## WHAT THE TASK REQUIRES
Would you please return the lines of the entries below starting at the line that has "Année (49, 450)" and ending at the line that has "contact@garimatimes.in (107, 2392)", both included, exactly as they are?

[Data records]
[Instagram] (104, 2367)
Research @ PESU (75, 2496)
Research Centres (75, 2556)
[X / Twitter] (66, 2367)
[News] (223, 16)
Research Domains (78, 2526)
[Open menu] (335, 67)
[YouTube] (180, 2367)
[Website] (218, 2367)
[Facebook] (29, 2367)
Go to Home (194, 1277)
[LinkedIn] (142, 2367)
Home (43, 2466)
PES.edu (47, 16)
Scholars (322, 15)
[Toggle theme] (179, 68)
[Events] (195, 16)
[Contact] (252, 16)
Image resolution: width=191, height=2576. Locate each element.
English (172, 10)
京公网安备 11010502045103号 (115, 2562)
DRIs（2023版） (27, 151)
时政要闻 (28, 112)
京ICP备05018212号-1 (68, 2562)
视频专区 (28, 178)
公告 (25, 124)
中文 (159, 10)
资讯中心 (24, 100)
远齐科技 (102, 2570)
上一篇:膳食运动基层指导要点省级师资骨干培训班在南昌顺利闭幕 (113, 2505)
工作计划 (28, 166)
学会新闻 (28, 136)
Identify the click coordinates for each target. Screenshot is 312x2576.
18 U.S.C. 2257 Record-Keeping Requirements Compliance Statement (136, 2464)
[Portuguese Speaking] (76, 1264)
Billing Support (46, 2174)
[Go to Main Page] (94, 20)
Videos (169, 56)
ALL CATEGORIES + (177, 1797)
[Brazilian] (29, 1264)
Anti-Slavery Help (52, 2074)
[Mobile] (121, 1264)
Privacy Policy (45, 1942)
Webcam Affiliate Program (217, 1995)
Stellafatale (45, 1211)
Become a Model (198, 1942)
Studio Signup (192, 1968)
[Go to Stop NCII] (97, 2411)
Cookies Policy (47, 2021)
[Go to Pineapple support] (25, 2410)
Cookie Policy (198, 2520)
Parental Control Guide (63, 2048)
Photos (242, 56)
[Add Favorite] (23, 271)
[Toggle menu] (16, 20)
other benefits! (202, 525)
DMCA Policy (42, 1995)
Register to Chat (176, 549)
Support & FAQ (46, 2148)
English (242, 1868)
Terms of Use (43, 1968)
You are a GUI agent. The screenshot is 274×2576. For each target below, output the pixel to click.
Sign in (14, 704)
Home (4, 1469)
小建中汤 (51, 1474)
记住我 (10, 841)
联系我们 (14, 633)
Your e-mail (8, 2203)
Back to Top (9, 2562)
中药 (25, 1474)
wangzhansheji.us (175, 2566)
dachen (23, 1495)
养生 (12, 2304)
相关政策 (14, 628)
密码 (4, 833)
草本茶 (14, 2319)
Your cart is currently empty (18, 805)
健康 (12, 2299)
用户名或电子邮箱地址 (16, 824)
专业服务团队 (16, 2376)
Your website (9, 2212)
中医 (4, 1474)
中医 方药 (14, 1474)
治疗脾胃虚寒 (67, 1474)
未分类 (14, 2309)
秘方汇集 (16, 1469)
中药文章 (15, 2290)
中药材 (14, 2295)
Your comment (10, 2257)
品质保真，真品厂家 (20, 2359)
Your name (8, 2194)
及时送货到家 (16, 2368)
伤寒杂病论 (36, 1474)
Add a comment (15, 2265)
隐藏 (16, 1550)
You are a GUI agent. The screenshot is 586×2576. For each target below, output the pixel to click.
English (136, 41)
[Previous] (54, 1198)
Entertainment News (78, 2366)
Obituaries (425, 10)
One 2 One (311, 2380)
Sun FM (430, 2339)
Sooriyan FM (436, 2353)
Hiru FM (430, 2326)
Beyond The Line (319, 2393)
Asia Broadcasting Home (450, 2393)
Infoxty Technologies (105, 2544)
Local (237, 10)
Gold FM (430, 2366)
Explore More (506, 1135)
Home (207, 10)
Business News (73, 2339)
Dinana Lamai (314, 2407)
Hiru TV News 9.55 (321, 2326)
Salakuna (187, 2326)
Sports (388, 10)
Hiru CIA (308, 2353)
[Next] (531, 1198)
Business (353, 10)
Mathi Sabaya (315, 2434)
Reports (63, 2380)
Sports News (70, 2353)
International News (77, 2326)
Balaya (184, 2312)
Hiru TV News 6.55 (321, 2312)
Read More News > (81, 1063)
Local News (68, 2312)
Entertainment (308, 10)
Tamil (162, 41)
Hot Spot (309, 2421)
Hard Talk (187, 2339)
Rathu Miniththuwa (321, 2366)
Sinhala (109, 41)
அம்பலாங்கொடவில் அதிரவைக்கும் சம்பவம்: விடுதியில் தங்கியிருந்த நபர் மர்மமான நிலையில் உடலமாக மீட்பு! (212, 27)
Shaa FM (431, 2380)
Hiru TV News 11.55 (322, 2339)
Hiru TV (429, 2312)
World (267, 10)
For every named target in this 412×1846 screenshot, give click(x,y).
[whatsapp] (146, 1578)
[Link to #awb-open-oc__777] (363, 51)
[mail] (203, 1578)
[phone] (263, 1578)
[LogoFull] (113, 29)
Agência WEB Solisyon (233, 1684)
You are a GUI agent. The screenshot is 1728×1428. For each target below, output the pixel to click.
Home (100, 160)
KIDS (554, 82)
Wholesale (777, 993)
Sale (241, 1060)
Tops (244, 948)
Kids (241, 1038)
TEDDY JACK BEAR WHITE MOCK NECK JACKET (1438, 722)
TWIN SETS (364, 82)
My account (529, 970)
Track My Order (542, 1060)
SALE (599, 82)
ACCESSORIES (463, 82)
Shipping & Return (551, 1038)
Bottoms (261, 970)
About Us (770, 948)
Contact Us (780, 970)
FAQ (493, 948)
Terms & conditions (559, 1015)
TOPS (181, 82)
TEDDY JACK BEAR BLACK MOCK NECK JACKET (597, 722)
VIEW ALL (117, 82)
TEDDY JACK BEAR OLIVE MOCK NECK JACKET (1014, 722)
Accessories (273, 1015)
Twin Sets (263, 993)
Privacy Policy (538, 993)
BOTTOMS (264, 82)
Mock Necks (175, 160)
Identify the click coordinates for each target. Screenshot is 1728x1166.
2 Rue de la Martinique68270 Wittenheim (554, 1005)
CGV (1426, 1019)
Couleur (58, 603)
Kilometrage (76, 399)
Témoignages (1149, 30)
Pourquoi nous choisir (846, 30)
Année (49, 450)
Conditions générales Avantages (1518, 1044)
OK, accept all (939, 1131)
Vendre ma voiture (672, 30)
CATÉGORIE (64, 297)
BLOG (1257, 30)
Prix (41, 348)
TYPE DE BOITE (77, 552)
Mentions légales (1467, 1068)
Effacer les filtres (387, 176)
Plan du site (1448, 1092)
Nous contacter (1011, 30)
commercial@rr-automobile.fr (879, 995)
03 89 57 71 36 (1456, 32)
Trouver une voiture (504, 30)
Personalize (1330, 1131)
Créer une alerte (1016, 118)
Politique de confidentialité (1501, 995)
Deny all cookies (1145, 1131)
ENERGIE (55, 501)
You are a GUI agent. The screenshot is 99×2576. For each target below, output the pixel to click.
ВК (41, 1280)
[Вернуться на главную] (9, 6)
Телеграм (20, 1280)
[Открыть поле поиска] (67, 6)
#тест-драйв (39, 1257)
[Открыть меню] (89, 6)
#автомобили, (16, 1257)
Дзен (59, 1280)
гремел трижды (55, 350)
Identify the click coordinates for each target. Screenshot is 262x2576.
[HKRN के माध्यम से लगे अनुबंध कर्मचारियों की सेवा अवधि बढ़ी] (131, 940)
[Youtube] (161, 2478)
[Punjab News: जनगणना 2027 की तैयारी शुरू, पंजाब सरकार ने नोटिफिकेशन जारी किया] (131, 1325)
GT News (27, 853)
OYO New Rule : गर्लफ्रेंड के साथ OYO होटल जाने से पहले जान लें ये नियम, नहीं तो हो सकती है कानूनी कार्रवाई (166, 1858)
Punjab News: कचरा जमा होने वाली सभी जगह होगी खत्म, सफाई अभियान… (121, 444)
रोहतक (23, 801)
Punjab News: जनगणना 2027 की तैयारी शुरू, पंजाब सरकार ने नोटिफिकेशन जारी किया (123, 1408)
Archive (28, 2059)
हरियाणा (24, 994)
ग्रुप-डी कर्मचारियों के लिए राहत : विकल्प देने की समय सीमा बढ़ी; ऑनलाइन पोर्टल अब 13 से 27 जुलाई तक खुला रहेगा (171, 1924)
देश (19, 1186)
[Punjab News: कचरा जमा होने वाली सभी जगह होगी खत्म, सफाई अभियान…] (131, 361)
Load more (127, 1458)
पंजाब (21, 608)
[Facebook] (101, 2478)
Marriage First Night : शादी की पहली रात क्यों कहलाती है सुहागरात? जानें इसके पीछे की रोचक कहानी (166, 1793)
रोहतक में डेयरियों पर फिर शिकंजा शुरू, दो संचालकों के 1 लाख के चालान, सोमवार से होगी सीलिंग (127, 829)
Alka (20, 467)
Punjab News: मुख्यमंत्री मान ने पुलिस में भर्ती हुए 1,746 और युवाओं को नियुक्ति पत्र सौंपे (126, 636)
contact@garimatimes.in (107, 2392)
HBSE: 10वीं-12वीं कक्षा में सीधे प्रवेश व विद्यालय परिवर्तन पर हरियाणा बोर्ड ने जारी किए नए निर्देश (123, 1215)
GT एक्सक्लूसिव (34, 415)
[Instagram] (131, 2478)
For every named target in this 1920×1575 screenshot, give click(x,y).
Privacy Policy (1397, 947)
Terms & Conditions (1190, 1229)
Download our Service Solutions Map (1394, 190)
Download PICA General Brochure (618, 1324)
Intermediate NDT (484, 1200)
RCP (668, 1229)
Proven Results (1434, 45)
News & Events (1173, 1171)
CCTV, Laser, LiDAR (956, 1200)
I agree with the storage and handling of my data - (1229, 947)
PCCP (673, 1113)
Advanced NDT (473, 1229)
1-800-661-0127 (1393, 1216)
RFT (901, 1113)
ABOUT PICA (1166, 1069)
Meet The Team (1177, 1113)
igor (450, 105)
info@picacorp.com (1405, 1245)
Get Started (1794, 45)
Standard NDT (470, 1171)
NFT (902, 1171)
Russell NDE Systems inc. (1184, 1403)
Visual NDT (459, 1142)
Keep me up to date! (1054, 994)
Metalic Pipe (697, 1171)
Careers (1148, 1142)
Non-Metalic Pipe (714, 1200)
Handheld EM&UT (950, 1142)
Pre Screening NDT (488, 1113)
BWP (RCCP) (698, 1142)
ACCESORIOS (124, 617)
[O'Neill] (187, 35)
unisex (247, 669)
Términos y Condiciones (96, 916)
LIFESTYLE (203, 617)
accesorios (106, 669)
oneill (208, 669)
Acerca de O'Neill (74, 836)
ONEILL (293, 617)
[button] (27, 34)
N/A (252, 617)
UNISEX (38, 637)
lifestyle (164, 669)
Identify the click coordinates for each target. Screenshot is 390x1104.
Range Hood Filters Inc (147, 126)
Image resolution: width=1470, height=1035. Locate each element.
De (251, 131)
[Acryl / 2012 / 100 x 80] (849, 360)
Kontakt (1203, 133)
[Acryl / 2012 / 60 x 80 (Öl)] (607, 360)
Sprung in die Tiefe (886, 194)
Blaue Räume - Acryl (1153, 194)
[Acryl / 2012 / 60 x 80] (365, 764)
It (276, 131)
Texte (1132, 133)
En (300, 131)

## PROBLEM SOLUTION
Année (49, 450)
Conditions générales Avantages (1518, 1044)
OK, accept all (939, 1131)
Vendre ma voiture (672, 30)
CATÉGORIE (64, 297)
BLOG (1257, 30)
Prix (41, 348)
TYPE DE BOITE (77, 552)
Mentions légales (1467, 1068)
Effacer les filtres (387, 176)
Plan du site (1448, 1092)
Nous contacter (1011, 30)
commercial@rr-automobile.fr (879, 995)
03 89 57 71 36 (1456, 32)
Trouver une voiture (504, 30)
Personalize (1330, 1131)
Créer une alerte (1016, 118)
Politique de confidentialité (1501, 995)
Deny all cookies (1145, 1131)
ENERGIE (55, 501)
You are a GUI agent. The screenshot is 99×2576. For each target below, output the pixel to click.
ВК (41, 1280)
[Вернуться на главную] (9, 6)
Телеграм (20, 1280)
[Открыть поле поиска] (67, 6)
#тест-драйв (39, 1257)
[Открыть меню] (89, 6)
#автомобили, (16, 1257)
Дзен (59, 1280)
гремел трижды (55, 350)
Identify the click coordinates for each target. Screenshot is 262x2576.
[HKRN के माध्यम से लगे अनुबंध कर्मचारियों की सेवा अवधि बढ़ी] (131, 940)
[Youtube] (161, 2478)
[Punjab News: जनगणना 2027 की तैयारी शुरू, पंजाब सरकार ने नोटिफिकेशन जारी किया] (131, 1325)
GT News (27, 853)
OYO New Rule : गर्लफ्रेंड के साथ OYO होटल जाने से पहले जान लें ये नियम, नहीं तो हो सकती है कानूनी कार्रवाई (166, 1858)
Punjab News: कचरा जमा होने वाली सभी जगह होगी खत्म, सफाई अभियान… (121, 444)
रोहतक (23, 801)
Punjab News: जनगणना 2027 की तैयारी शुरू, पंजाब सरकार ने नोटिफिकेशन जारी किया (123, 1408)
Archive (28, 2059)
हरियाणा (24, 994)
ग्रुप-डी कर्मचारियों के लिए राहत : विकल्प देने की समय सीमा बढ़ी; ऑनलाइन पोर्टल अब 13 से 27 जुलाई तक खुला रहेगा (171, 1924)
देश (19, 1186)
[Punjab News: कचरा जमा होने वाली सभी जगह होगी खत्म, सफाई अभियान…] (131, 361)
Load more (127, 1458)
पंजाब (21, 608)
[Facebook] (101, 2478)
Marriage First Night : शादी की पहली रात क्यों कहलाती है सुहागरात? जानें इसके पीछे की रोचक कहानी (166, 1793)
रोहतक में डेयरियों पर फिर शिकंजा शुरू, दो संचालकों के 1 लाख के चालान, सोमवार से होगी सीलिंग (127, 829)
Alka (20, 467)
Punjab News: मुख्यमंत्री मान ने पुलिस में भर्ती हुए 1,746 और युवाओं को नियुक्ति पत्र सौंपे (126, 636)
contact@garimatimes.in (107, 2392)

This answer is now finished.